209
1.5 sezon boyunca oyunculara "çıkın kafanıza göre takılın" diyerek maaşını almış keyfine bakmış ama görünen o ki görevine son verildi.
2 ispanyol takımı hariç son yılların en dominant takımını hamza misali mahvetti. bu yazın başında kendisine zaman tanındı, ligi, takımı tanıdı geçen sene vs denildi hatta iyi niyetli bayern taraftarları tarafından ama ancelotti'de bir değişiklik yok. sonuç bakımından geçen sene sonuç vardı ama hiç "büyük takım" oyunu oynamayan bir takım vardı, tanıdığım tüm fanatik bayern taraftarlarınca "bok gibi oynuyor takım" deniliyordu ve üstüne sonuç gelmeyince; sezon başı falan dinlenilmeden postalanıyorsun işte. performans, rotasyon vs gibi onlarca defosu sayılabilecek bir zaman geçirdi bayernde, hatta madrid'de de böyleydi. kroos dm falan oynuyordu, bale berbat oynarken 3 ay boyunca ilk 11 başladı, sıfır rotasyon, modric sakatlanınca yerine koyacak adam bile bulamadı, komple taktiği 4-3-3e çevirdi. geçen sene absürd rotasyonuna rağmen, resmen 2 takım olmasına rağmen yine rotasyonda yetersizdi. çünkü as formda adamları ile bile pek parıltı göstermiyordu.

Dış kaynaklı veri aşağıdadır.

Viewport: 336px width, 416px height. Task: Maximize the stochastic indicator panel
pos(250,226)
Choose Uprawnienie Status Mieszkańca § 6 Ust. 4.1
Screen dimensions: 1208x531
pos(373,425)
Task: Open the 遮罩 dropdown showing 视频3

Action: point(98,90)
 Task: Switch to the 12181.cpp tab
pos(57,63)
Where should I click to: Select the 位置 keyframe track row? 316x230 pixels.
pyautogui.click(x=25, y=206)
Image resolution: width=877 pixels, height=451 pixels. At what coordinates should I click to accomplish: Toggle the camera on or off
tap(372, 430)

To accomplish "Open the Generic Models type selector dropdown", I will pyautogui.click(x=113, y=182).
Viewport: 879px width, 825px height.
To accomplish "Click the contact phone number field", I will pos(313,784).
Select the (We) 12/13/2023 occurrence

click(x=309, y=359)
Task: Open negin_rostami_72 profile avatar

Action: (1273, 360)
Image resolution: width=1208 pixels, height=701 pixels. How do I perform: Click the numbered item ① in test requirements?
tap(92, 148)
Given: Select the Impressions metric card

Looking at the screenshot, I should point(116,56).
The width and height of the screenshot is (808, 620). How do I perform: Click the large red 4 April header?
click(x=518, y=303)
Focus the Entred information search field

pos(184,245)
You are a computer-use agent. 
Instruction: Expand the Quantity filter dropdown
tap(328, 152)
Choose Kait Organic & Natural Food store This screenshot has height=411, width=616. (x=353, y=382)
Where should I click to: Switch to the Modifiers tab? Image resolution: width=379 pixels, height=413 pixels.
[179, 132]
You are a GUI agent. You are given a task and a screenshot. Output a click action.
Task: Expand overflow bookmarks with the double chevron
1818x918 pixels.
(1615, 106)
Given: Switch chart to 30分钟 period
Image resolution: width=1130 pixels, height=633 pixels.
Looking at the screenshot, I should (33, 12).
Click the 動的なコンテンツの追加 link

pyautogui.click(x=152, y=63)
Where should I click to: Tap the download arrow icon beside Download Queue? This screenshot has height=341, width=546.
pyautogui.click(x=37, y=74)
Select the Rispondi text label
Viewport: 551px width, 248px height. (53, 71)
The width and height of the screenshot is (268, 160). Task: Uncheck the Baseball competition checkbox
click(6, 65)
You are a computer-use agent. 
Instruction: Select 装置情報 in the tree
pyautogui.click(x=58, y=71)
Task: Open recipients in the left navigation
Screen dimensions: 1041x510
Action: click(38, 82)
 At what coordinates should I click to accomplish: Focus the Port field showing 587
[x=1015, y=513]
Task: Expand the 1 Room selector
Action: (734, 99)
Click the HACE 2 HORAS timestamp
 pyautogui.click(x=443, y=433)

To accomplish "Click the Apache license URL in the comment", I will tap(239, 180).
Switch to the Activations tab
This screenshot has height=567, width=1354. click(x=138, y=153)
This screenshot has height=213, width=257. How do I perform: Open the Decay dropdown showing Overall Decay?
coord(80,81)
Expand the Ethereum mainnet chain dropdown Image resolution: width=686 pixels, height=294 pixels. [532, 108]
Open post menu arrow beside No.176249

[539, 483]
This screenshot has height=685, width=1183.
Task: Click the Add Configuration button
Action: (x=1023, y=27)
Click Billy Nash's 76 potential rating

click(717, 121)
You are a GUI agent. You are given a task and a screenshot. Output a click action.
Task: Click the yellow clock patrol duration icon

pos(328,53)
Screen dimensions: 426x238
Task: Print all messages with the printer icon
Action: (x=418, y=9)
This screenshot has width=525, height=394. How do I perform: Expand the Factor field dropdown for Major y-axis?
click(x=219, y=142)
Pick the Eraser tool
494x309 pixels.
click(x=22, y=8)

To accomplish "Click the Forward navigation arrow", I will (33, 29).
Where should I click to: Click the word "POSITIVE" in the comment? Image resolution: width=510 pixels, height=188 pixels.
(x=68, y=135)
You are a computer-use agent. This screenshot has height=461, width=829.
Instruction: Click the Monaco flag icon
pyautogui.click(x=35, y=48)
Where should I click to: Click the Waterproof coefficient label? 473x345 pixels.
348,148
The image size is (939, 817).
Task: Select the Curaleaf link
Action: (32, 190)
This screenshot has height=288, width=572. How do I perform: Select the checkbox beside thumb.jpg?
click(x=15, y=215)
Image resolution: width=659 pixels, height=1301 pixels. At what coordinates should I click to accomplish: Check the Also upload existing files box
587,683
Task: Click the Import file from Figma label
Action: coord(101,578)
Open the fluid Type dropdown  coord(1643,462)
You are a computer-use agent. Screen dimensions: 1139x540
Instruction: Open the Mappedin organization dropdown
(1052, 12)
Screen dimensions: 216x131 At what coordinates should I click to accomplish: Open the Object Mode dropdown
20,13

http://gianlucadimarzio.com/...lieved-of-his-duties
edit: senede 1 tane cl maçı izleyip kendini futbol uleması sanan garip tipler gelmiş yine, alakasız bir başlıkta pepepee diye havlıyor; aynı tiplerden sneijder, hamza vs gibi başlıklarda da var işte. arada çıkıp hehe sonuçta 3 kupalı hocamıss diyen tipler. sorsan "ben ronaldo hayranıyım, o yüzden madrid taraftarıyım, o yüzden barcelonadan nefret ediyorum, o yüzden guardioladan nefret ediyorum, o yüzden ancelotti peygamber pep firavun" diyecek, futbolla alakası o; gram nitelikten uzak; ancelotti başlığına gelip guardiolayı kötüleyecek çünkü cristiano ronaldo hayranı.. bu kadar da ağız ishali olmayın bari; fatih terim-mancini ardına gelen prandelli gibi top oynatan; berbat kadro, değişiklik, rotasyon yapan adamı kıskanıp göndermiş alman-pep lobisi, bugün guardiola gönderilsin diyen ağır bayern taraftarları bile ancelottinin bayern'i, guardiolanın oynattığının yanında devede kulak kalır diyor. :d
geçen aylarda; pek medyaya olumlu-olumsuz konuşmayan müller bile "ancelotti'nin ne yapmaya çalıştığını bilmiyoruz" demiş. lewandovski yazın eleştirmişti.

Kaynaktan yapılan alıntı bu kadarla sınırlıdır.